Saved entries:
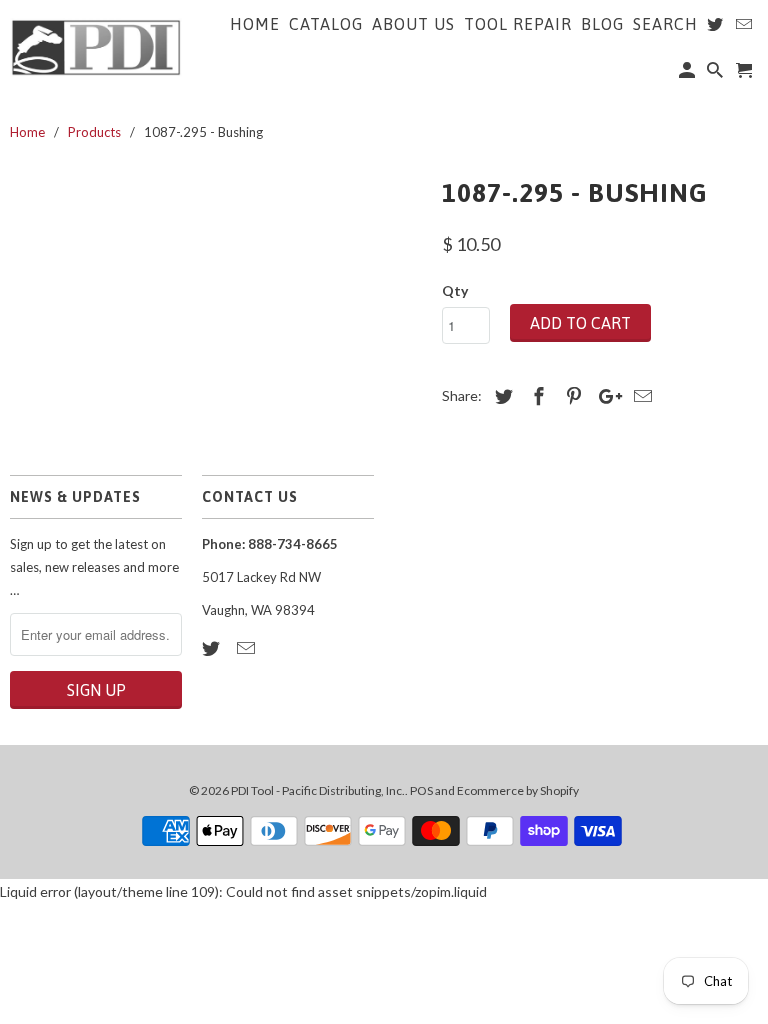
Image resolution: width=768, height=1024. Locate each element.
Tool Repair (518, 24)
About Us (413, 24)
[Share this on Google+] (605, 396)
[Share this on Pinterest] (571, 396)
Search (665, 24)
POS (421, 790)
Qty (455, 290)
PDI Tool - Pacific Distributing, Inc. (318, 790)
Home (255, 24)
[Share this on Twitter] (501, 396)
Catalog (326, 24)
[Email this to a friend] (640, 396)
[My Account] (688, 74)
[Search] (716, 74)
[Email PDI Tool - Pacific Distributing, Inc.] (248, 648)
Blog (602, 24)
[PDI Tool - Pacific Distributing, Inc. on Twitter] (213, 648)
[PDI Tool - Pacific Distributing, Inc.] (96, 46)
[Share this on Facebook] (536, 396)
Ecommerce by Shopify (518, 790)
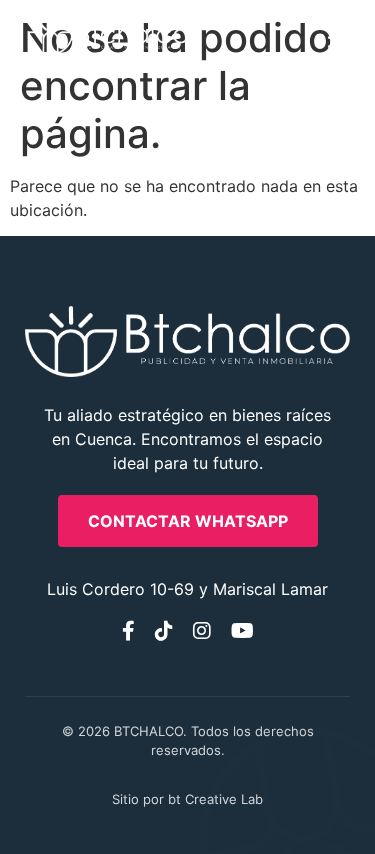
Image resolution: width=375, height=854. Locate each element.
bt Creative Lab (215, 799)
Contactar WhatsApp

**Assigned task**.
Which lines above contain "Locate"? Show each of them.

**Exercise output**.
Image resolution: width=768, height=1024. Locate each element.
Image resolution: width=375, height=854. Locate each element.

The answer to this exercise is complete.